Materials provided:
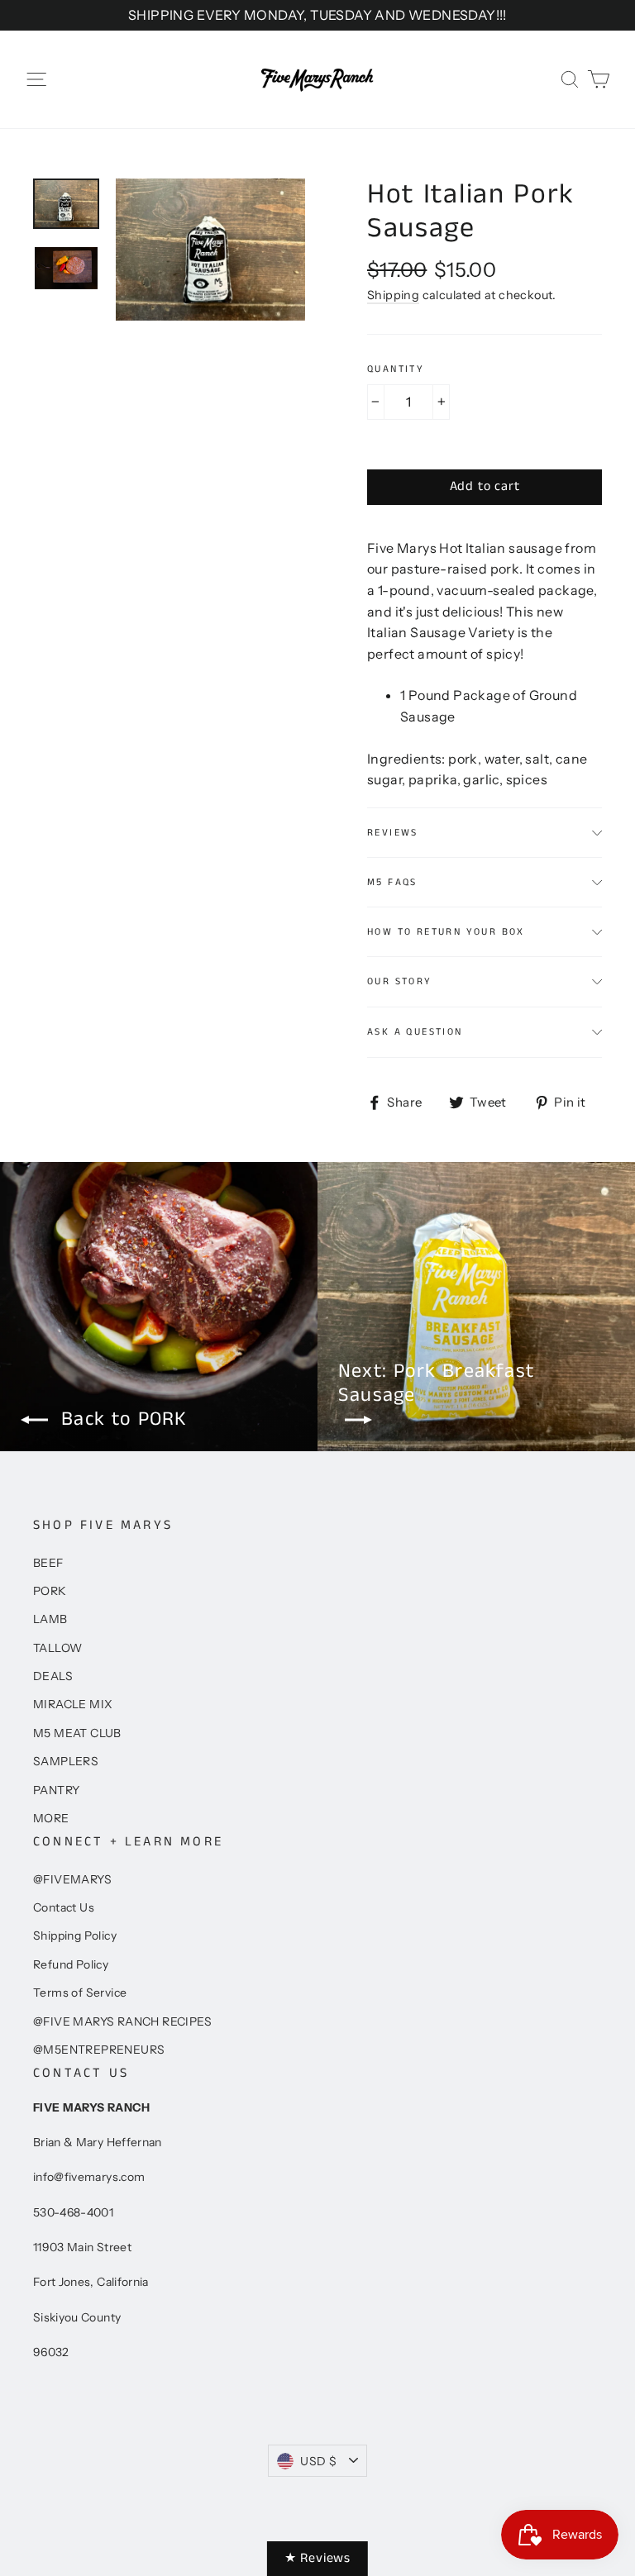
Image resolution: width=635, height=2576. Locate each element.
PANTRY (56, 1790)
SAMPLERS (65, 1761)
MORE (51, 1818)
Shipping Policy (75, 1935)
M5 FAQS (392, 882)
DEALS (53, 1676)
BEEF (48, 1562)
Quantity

What is required: Set down, unchanged, the line that contains "SAMPLERS (65, 1761)" together with every later line in the records, through the last one.

Written solution:
SAMPLERS (65, 1761)
MORE (51, 1818)
Shipping Policy (75, 1935)
M5 FAQS (392, 882)
DEALS (53, 1676)
BEEF (48, 1562)
Quantity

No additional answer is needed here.